Member National Assembly Tariq Fazal Chaudhry on Thursday expressed his concerns over “growing corruption” in the CDA and the authority’s allotment of precious land in the Margalla Hills to influential people. Chaudhry said that the SC is the “last resort” for him to save the national exchequer from being drained dry.
He said this at a meeting of the National Assembly Standing Committee on Cabinet Division. The meeting was held in Islamabad under the chairmanship of Dewan Syed Ashiq Hussain Bukhari.
Fazal alleged that the civic authority is giving state land in the Margalla Hills to influential people, including some top ranked politicians, at throwaway prices and that there is corruption in all other CDA development projects.
“Be it the Zero Point Interchange, LED lights, extension of Margalla Avenue or Kashmir Highway there is unprecedented corruption [in the execution of these projects],” he said.
The MNA said that he took up the issues many times in such committee meetings, but nothing ever came of them. “Officials come, giving briefings and leave with promises, but the decisions and recommendations are never implemented,” he said, adding, “As an elected representative of this city, I have only the option to go to the Supreme Court after Eid to expose this corruption.”
The CDA rules were modified to allow for construction in Zone-IV, which was prohibited before 2010. Construction in the Margalla National Park area became possible in 2010 after the Cabinet granted its approval. The park, spread over 17,386 hectares, was established in 1980 and is home to a variety of mammals and birds.
In the meeting, CDA Chairperson Farkhand Iqbal said that the authority is “making efforts” to execute development projects transparently. He said that the CDA had taken “many steps already” to ensure transparency in the projects.
The CDA chairperson added that the authority would soon launch a state-of-the-art Rapid Transport Service — a form of which the authority has been promising for years — in Islamabad. Former prime minister Yousaf Raza Gilani had announced over a year ago that the Rapid Transport Service will become operational in six months. But more than six months later, the authority barely managed to get its board to sign off on the project in April this year. Little progress has been made on the project since then.
But in the meeting on Thursday, Iqbal insisted that “the bus service will be a very respectable and affordable one and run in line with similar services in the UK and China.”

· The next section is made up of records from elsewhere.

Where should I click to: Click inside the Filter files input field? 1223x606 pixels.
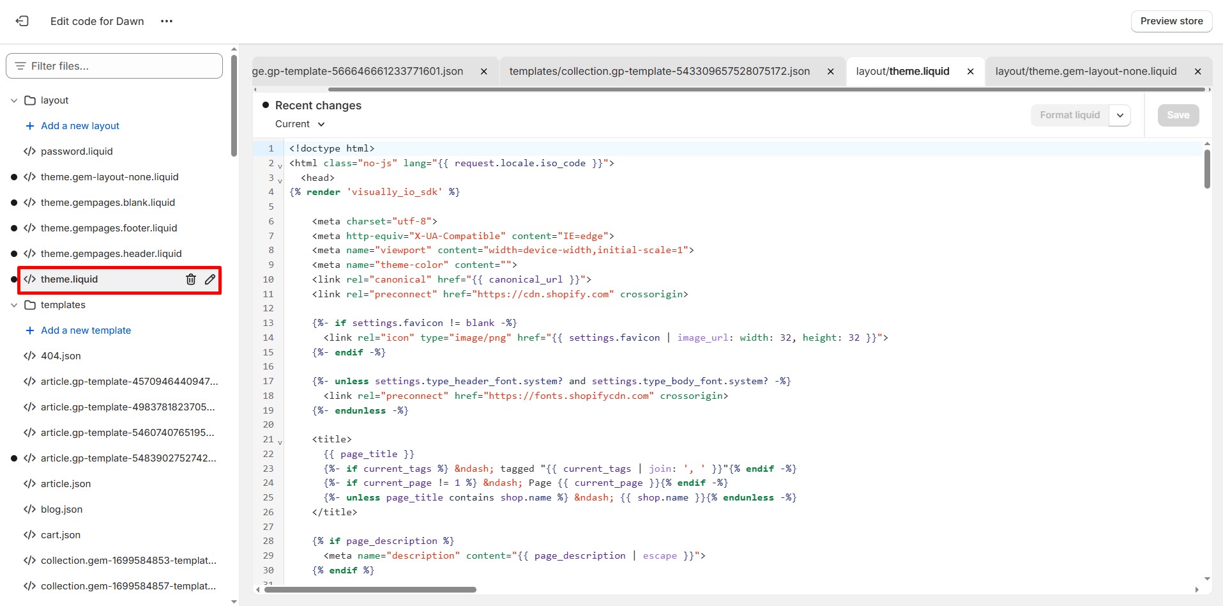(x=114, y=65)
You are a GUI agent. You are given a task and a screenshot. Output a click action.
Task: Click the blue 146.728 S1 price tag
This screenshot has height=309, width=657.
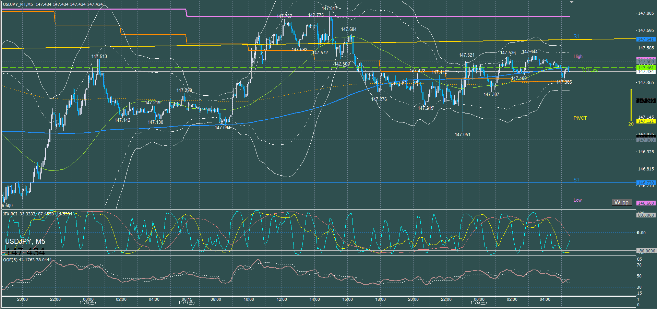(x=646, y=183)
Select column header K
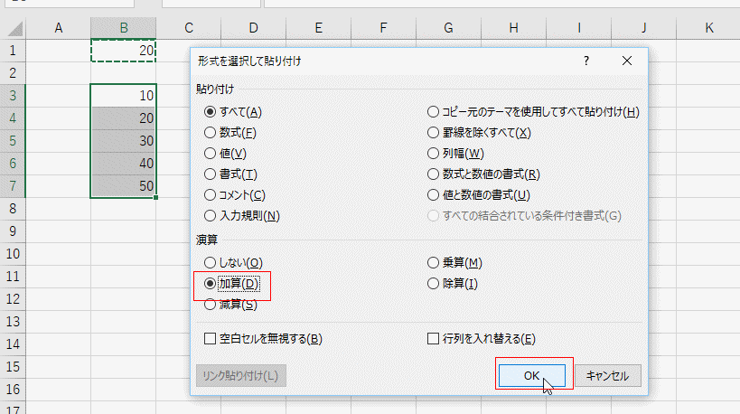Screen dimensions: 740x414 [709, 28]
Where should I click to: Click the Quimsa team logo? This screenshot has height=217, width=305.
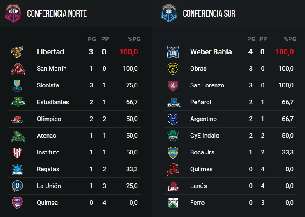click(17, 203)
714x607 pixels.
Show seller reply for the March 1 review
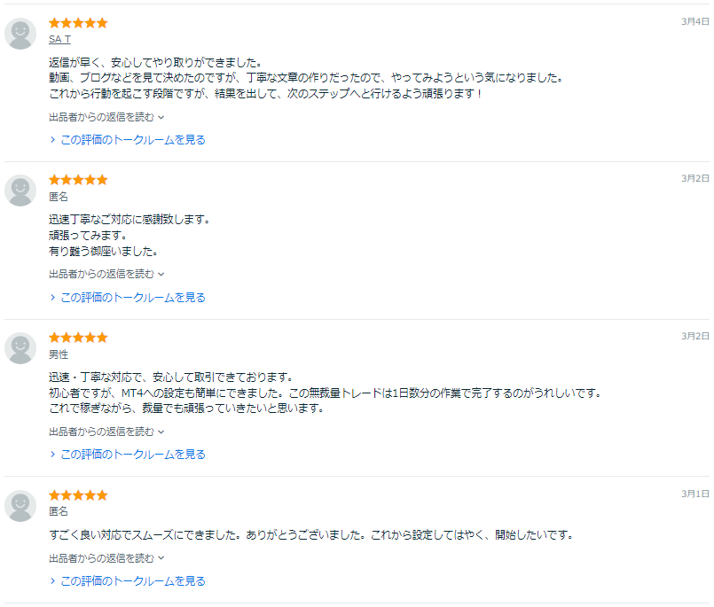[x=106, y=558]
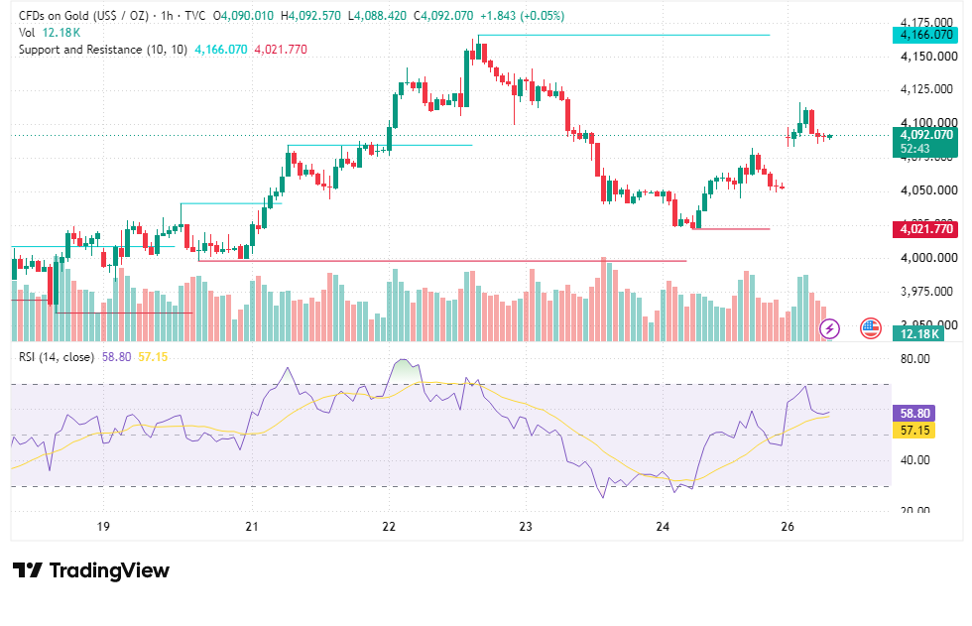
Task: Click the Vol indicator label
Action: click(x=27, y=32)
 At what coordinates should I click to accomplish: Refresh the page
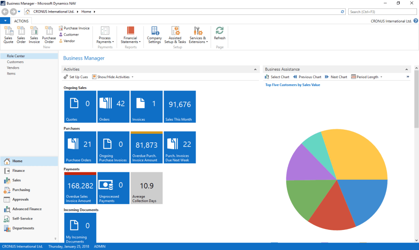pos(220,34)
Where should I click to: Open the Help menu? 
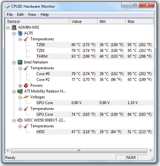point(45,15)

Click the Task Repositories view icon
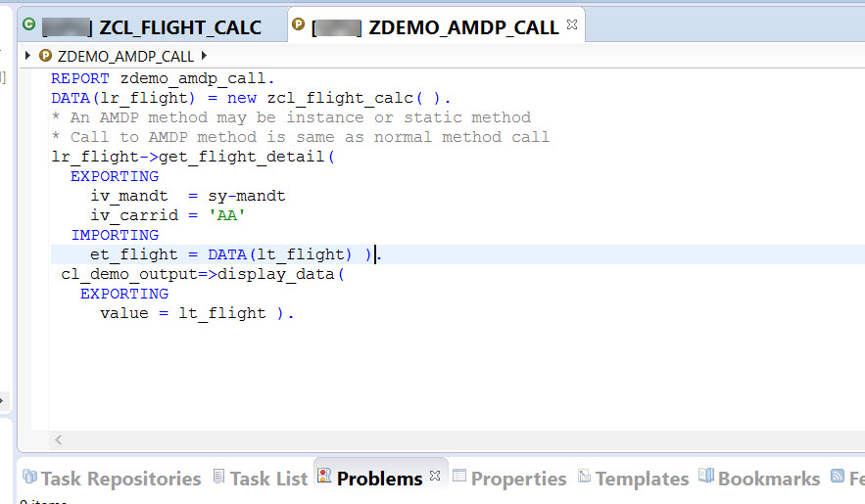click(x=28, y=478)
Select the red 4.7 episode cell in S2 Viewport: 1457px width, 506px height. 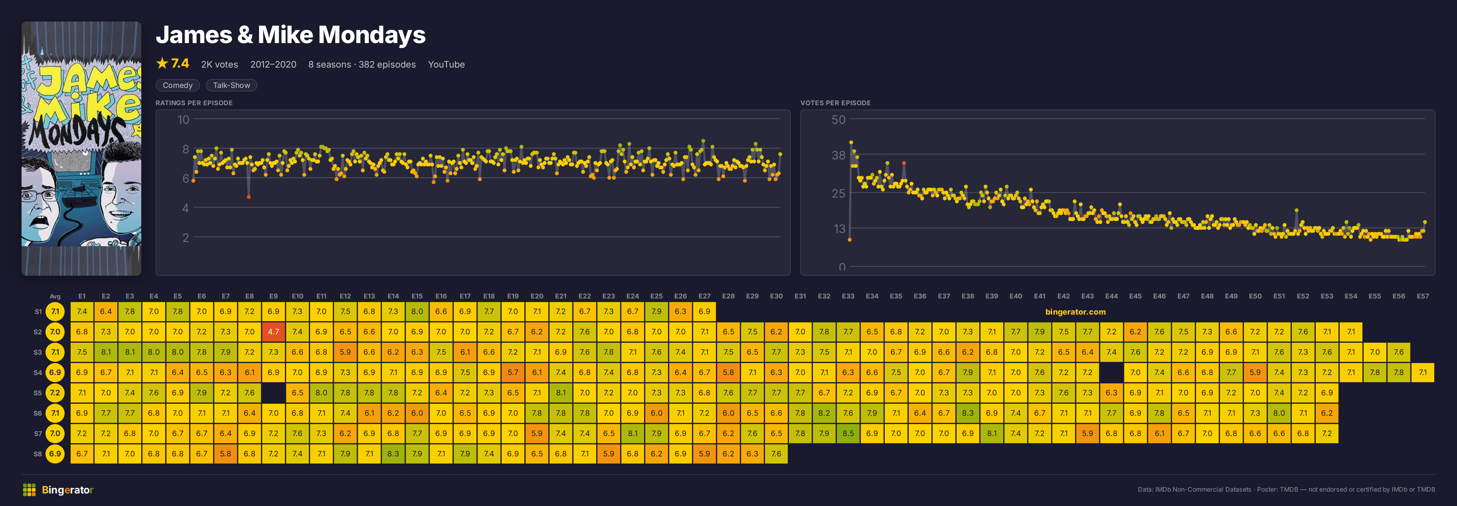(273, 332)
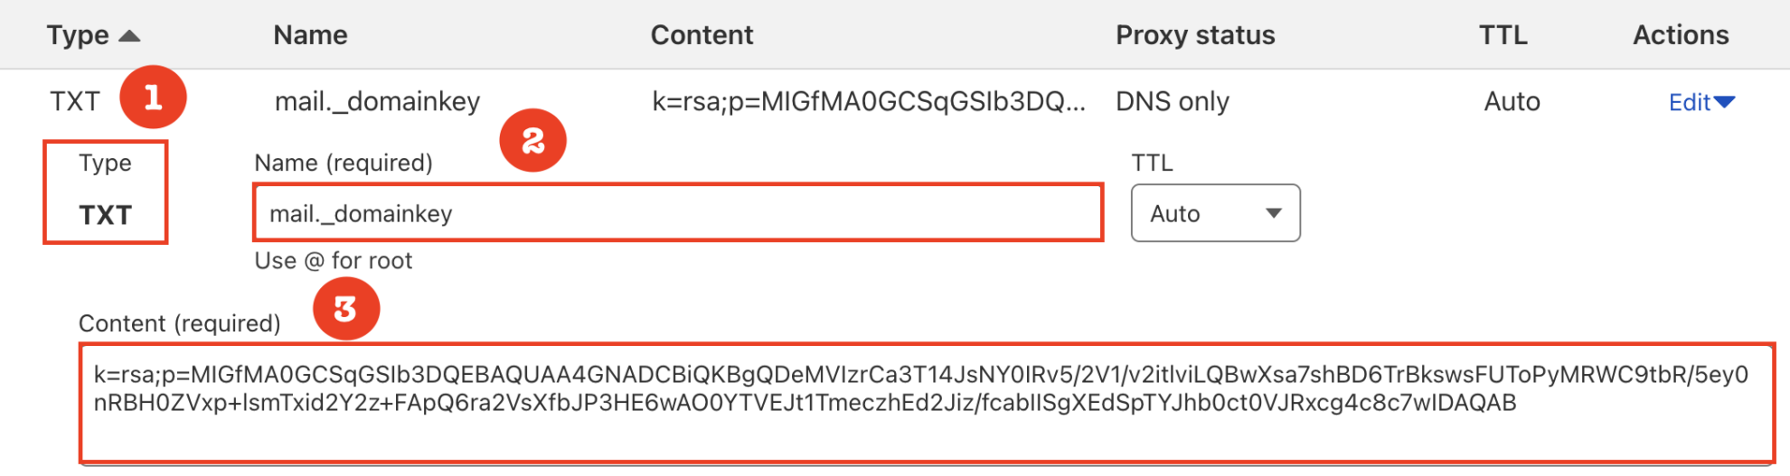Screen dimensions: 1790x476
Task: Focus the Name (required) input field
Action: (x=677, y=213)
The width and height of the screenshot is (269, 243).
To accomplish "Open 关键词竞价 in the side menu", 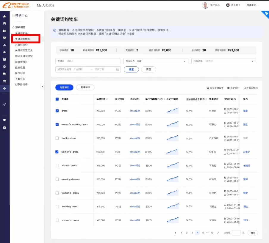I will click(21, 45).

Iqbal said that companies from Turkey and Germany have showed interest in the project and they will make a decision within 20 days after the bidders’ ability to implement the project is established.
He said the authority is negotiating with the Asian Development Bank (ADB) to carry out the feasibility study of the bus service. The ADB, he added, will charge Rs280 million for their consultation.
The CDA chairperson added that work on the Kuri Model Village will start soon after Eid. The village has been mired by land controversies since 2011, when work on the project started.
Farkhand Iqbal also seemed adamant on continuing with the controversial LED lights project, which, he believes, will save the country 1500MW of electricity. The National Accountability Bureau (NAB) had advised the authority in May to scrap the project, saying that newer and cheaper options were available in the market. But given CDA’s defiance, the NAB authorised an inquiry against the authority over the project on Wednesday.
The committee also constituted a sub-committee to look into the matter of allotting a plot to the cold storage in sector I-11.
Published in The Express Tribune, August 17th, 2012.